What is LFS anyway?
ken at kenmoffat.uklinux.net
Mon May 10 04:07:27 PDT 2004
On Mon, 10 May 2004, Jon wrote:
> Joel Miller wrote:
> >As much as I always install a dhcp client on all the machines I build,
> if we stick dhcp
> >into the base LFS, whose instructions are to be followed in order and
> none are to be
> >skipped, what dhcp client will go into the book. Therein lies the
> problem as I see it. I >happen to use and like dhclient. Other people I
> know use dhcpcd. Yet others I know use a >program called pump which I
> have no knowledge of. The choise of client should be up to
> >the user. Is it enough that perhaps we point them to the dhcp section
> in BLFS?
> Why can there not be an option as to which to install? When reading
> from top to bottom, you can say "At this point you have a choice...".
> If someone can build LFS, then I am sure that they can follow the part
> where you skip section X.y.B and X.y.C if you did X.y.A
Yay! A chance to get lilo back into the book!

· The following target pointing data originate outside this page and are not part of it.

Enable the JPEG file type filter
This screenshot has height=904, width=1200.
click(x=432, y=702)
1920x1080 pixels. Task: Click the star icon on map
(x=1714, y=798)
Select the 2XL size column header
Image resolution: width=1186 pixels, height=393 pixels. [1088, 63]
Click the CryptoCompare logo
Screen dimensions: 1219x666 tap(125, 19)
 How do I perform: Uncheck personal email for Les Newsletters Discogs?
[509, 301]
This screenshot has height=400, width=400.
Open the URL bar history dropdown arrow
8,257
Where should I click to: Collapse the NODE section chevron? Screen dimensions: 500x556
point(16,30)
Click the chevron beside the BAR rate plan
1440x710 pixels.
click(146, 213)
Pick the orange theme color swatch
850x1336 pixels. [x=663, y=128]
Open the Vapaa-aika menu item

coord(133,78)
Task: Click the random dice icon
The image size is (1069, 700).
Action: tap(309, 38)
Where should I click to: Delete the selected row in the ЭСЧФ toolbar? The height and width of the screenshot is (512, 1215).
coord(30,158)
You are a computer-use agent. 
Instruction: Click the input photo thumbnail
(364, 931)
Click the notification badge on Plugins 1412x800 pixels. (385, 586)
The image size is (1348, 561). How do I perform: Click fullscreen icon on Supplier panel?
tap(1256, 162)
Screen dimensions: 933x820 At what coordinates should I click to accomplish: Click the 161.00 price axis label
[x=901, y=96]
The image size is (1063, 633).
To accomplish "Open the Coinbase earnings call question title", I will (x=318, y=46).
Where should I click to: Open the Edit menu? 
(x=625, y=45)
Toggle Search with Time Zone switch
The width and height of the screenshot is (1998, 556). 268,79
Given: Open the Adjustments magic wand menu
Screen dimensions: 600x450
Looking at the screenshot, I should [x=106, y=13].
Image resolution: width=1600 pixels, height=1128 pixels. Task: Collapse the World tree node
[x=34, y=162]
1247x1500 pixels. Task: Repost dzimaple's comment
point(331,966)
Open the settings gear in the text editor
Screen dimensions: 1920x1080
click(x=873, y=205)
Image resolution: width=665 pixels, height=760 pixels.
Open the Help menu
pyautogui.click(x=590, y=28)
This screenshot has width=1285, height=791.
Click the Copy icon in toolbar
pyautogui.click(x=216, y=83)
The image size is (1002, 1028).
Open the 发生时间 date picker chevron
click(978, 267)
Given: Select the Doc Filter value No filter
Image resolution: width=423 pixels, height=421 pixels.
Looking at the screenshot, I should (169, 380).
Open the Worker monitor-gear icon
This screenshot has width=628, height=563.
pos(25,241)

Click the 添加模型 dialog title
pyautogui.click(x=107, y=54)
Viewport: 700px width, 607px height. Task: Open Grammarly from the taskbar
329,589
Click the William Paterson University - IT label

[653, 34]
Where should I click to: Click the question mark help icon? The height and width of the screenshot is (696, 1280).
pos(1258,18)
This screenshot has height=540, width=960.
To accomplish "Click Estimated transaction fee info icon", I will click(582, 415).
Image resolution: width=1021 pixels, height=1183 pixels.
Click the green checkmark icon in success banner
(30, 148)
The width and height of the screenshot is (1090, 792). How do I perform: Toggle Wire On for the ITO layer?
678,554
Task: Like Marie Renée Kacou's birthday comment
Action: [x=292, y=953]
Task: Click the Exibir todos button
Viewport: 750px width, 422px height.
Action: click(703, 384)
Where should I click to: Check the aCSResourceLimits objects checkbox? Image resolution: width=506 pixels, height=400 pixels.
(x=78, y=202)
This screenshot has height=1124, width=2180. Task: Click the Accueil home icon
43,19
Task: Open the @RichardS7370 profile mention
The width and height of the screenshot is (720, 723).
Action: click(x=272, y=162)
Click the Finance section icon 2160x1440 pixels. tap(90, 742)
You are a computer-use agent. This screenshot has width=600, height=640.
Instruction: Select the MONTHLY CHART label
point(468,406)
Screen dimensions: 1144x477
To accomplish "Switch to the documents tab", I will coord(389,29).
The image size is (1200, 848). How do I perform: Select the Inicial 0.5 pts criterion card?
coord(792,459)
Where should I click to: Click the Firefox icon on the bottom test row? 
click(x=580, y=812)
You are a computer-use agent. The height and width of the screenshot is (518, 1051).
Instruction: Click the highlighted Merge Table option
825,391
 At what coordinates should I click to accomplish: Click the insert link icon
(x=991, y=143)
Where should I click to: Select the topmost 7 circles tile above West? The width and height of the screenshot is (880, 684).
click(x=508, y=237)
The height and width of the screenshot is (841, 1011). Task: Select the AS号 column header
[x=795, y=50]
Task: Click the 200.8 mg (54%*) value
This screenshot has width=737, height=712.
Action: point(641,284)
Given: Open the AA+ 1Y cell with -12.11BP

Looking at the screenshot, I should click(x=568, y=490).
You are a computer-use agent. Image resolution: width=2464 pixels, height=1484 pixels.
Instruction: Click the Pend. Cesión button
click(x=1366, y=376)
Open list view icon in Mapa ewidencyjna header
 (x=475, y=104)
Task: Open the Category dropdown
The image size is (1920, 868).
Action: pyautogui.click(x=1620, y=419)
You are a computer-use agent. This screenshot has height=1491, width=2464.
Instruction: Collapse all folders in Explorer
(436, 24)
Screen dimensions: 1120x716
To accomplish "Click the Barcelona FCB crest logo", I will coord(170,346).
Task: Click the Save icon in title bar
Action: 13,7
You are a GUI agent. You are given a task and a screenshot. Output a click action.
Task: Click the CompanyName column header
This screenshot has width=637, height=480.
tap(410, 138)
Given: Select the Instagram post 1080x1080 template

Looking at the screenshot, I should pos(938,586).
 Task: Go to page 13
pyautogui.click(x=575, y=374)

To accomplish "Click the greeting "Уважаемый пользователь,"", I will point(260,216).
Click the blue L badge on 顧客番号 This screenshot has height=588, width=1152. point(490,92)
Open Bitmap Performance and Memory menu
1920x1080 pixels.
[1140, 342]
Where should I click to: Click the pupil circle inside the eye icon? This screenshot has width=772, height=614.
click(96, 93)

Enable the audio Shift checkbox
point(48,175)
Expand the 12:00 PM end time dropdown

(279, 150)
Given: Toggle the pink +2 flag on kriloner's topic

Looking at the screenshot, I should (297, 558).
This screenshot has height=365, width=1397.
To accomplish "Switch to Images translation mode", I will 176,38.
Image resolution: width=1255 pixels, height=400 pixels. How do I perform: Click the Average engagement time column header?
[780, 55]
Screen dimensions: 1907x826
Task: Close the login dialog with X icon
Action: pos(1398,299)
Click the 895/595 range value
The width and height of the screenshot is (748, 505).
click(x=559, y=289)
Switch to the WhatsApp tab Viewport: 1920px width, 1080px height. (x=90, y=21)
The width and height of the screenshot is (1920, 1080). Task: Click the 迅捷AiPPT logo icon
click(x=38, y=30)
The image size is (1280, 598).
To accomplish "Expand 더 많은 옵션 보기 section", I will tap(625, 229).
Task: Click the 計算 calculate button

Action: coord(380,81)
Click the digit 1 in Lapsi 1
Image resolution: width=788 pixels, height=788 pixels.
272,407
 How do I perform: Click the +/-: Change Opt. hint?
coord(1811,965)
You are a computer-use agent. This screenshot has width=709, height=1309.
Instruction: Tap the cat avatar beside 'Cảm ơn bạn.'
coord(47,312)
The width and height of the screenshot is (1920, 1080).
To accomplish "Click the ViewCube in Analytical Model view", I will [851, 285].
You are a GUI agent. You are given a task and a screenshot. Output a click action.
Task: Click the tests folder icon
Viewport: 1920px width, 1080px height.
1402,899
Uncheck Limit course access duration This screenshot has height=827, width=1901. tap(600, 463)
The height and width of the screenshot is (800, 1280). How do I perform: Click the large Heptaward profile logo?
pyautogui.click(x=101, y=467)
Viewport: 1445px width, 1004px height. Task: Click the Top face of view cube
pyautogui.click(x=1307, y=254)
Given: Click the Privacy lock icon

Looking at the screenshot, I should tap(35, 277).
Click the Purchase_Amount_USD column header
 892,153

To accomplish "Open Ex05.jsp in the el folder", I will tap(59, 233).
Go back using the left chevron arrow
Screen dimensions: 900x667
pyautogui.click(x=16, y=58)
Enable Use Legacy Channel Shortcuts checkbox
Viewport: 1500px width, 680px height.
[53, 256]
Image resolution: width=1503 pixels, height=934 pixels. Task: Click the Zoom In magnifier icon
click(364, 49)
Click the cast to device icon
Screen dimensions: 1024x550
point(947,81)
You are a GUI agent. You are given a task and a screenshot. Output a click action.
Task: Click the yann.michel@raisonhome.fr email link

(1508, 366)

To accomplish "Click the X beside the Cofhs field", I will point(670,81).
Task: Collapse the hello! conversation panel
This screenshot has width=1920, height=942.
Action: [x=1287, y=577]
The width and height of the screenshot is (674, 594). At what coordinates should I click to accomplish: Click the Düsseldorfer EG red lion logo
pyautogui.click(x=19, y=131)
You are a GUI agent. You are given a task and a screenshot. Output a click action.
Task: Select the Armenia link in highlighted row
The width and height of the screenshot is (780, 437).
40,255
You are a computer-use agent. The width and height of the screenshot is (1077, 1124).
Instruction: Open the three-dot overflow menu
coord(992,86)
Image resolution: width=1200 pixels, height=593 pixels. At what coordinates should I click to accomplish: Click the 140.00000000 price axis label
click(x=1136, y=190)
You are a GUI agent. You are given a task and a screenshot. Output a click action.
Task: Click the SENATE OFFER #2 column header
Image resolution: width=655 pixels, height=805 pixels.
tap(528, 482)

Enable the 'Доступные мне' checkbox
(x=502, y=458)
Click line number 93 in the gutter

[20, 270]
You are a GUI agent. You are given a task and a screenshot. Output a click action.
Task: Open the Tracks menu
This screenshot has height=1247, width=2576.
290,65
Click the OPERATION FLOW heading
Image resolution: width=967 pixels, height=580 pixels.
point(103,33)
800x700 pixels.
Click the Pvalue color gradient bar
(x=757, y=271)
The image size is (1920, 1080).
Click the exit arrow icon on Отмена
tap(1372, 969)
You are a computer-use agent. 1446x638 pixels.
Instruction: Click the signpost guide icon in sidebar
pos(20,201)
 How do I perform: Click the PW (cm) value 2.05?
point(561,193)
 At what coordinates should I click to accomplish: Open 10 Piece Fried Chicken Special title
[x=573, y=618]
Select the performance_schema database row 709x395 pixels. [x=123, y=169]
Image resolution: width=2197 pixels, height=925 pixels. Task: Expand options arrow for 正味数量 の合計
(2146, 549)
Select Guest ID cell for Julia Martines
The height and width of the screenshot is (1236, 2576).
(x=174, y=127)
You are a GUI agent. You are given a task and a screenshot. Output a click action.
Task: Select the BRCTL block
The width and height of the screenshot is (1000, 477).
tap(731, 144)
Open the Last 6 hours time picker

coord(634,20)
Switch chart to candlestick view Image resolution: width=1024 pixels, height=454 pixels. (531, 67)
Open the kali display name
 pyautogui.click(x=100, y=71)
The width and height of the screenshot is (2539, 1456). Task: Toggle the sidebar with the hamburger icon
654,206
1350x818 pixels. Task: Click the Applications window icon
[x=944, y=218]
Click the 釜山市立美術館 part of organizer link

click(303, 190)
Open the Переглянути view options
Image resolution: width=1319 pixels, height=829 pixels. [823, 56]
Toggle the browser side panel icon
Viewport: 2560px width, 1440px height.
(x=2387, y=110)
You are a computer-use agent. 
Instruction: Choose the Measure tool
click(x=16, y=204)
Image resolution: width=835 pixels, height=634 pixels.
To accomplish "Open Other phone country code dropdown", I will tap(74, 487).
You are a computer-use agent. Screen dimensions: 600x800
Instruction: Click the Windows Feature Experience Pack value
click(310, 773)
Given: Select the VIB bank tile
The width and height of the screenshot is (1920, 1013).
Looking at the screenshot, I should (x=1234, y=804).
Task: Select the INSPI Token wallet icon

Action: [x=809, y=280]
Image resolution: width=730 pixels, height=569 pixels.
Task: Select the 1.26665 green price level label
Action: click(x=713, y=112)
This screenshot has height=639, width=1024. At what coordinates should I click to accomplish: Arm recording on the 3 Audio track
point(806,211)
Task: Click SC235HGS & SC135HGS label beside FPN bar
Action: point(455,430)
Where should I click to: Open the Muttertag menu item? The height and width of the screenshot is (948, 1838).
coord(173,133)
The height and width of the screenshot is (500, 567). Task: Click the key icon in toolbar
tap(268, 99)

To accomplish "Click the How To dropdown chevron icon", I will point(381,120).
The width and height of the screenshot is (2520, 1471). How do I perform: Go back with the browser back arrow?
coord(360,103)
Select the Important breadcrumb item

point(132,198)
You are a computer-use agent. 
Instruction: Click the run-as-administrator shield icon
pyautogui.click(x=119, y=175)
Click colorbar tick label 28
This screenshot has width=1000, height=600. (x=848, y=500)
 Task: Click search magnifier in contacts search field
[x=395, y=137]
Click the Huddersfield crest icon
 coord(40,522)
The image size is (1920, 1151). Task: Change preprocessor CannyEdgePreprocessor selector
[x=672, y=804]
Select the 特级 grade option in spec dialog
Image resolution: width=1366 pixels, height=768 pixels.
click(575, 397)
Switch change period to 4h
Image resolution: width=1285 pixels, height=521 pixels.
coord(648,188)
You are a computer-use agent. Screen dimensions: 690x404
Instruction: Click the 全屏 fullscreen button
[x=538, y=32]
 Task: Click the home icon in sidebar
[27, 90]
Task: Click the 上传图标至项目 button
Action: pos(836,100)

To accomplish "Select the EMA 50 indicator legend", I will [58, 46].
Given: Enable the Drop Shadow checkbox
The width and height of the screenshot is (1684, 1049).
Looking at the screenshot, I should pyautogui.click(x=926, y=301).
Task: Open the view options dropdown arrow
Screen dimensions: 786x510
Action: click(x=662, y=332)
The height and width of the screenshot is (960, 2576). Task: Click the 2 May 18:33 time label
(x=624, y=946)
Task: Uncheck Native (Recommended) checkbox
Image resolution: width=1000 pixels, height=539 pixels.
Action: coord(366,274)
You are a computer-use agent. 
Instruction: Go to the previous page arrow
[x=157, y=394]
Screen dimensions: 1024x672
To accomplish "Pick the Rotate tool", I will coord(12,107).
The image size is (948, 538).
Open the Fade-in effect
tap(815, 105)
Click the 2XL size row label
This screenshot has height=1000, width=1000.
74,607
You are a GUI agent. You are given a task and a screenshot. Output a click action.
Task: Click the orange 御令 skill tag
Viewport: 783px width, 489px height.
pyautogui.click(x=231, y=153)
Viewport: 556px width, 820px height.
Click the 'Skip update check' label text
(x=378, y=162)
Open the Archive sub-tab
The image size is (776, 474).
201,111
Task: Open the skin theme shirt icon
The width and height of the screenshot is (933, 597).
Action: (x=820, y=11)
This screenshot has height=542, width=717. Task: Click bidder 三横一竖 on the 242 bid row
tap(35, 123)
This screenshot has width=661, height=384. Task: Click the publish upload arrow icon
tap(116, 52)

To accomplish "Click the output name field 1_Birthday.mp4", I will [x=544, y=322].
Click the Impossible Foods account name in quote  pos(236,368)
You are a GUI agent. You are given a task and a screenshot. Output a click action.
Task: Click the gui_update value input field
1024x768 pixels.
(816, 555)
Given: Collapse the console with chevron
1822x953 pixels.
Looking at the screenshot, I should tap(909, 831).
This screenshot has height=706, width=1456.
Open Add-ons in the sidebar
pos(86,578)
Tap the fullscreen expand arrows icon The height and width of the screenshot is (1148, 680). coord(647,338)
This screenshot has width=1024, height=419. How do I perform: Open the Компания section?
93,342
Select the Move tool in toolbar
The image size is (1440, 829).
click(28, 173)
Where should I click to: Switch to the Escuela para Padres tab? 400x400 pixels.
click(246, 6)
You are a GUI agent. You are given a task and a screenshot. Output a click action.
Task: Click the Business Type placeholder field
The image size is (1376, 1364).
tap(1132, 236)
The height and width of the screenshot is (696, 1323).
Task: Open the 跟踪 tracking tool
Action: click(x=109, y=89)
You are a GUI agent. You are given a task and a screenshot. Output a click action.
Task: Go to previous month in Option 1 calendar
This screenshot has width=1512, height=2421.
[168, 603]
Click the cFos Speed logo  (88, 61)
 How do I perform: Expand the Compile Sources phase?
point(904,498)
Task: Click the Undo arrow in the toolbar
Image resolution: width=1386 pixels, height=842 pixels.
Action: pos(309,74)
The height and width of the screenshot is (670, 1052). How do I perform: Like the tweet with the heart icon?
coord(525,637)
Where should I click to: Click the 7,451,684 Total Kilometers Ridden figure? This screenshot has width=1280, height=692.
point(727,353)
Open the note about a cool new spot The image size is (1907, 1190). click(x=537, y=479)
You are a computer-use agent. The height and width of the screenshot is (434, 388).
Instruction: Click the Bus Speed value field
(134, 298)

As I've said before,
I'm all in favour of (at a minimum) arch-specific bootloaders (grub,
yaboot, various lesser-used things) and of building the bootloader at
the end of the book, but recognising that people are building LFS on
other architectures adds more overhead for the editors.
The freedom to use or omit functionality, and to choose which competing
package to use, is a natural part of BLFS. We assume our users have
enough experience to work out what they need to do after LFS. If we're
going to start merging BLFS *packages* into LFS, things will get very
messy for the editors of both books. [Note: I'm not arguing against
moving inputrc and other configuration into LFS]
Notice that as the community grows, the number of LFS "product lines"
is growing towards the debian model. That isn't a problem, but it means
the expertise will be spread more narrowly. Adding *optional* things
into LFS is just going to make it harder to test a release.